I'd have killed for Google back then. Knowledge for a curious mind available in milliseconds, curated at the smash of a key, would have been glorious to me. Instead, Barbie shares her first kiss with Ken while I reminisce about the boy across the street who kissed me on that same trampoline. We are both too young to take anything seriously. I remember his name, too, and I was crushed when he and his family moved to Ontario.

Dad and I would drive his Austin Mini down a sidewalk and into the field. It was the first time I saw his funny side.
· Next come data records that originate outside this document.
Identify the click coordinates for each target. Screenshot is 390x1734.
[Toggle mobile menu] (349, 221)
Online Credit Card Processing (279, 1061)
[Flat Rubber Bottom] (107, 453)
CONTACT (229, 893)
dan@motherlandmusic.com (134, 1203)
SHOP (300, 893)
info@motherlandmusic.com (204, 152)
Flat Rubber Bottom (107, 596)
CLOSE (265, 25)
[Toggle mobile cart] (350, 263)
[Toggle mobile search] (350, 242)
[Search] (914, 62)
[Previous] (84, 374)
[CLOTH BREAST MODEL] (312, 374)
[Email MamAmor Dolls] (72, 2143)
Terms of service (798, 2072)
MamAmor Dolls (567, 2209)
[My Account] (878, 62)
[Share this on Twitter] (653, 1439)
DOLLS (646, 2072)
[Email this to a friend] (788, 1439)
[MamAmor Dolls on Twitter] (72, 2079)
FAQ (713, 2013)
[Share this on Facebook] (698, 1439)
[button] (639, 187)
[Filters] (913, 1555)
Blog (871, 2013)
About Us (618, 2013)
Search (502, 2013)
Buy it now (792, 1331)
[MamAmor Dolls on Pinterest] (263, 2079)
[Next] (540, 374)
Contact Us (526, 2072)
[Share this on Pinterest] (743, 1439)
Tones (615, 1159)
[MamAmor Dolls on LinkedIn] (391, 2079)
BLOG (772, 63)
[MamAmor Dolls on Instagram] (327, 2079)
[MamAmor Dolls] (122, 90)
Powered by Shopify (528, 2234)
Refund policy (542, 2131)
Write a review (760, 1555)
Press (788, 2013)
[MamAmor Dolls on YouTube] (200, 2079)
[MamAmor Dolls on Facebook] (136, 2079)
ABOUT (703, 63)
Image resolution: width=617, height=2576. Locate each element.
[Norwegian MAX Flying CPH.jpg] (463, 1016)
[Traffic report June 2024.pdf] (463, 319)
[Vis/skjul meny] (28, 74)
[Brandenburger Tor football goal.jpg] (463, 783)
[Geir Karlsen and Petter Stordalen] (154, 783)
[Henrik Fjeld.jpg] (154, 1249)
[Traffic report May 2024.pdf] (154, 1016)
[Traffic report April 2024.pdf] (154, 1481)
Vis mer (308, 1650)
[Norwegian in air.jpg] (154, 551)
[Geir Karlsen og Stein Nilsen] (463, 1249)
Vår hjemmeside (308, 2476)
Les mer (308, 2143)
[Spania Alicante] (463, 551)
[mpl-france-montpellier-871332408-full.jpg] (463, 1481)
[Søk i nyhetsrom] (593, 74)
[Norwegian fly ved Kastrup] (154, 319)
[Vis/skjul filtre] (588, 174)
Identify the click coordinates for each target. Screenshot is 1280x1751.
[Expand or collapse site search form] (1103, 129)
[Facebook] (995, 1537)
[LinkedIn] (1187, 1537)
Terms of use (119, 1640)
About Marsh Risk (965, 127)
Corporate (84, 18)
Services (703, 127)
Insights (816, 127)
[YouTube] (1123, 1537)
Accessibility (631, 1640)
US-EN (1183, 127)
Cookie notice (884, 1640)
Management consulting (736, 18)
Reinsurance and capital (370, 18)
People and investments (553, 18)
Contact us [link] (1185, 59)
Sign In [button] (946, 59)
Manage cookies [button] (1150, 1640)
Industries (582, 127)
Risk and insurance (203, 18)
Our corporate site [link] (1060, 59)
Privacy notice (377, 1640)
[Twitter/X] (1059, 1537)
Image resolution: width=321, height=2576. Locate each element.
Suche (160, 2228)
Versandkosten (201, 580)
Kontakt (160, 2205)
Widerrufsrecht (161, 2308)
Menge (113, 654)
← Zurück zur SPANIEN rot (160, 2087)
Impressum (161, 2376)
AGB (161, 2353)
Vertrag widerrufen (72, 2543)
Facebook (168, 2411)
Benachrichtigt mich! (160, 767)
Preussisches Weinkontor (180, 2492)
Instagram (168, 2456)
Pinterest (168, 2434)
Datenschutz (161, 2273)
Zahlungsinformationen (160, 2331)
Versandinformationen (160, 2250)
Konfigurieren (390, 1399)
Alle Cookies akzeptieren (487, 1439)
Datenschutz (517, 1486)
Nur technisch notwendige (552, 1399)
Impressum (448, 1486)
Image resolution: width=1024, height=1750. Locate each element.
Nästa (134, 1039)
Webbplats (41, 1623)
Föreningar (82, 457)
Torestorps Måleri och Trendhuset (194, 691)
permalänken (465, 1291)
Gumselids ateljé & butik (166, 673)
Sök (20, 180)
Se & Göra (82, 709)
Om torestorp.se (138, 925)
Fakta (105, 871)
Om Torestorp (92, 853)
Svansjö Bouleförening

Later, Mom is looking on in secret while I play with Ken and Barbie. The conversation was straightforward and concise. I am informed of the origin of babies in a brusque and cold manner. It leaves me disturbed and feeling violated. To me, Barbie and Ken are still discovering one another. They have a platonic relationship and exchange innocent kisses, but to my mother, this was the time for me to learn about them. I'm also informed that adults are expected to wait until marriage before engaging in intimate activities with their partners.

My parents would divorce later that year, and we would begin to live some half-life. Mom got a job. Shortly after, I discovered Mom was pregnant by another man. As a child, your parents mustn't be hypocrites. I question how my mother arrived in her current state, given that she wasn't divorced from my dad. How indeed. She has become the epitome of a shameless woman, and I cannot see how she can teach me one thing and do another. It is illogical.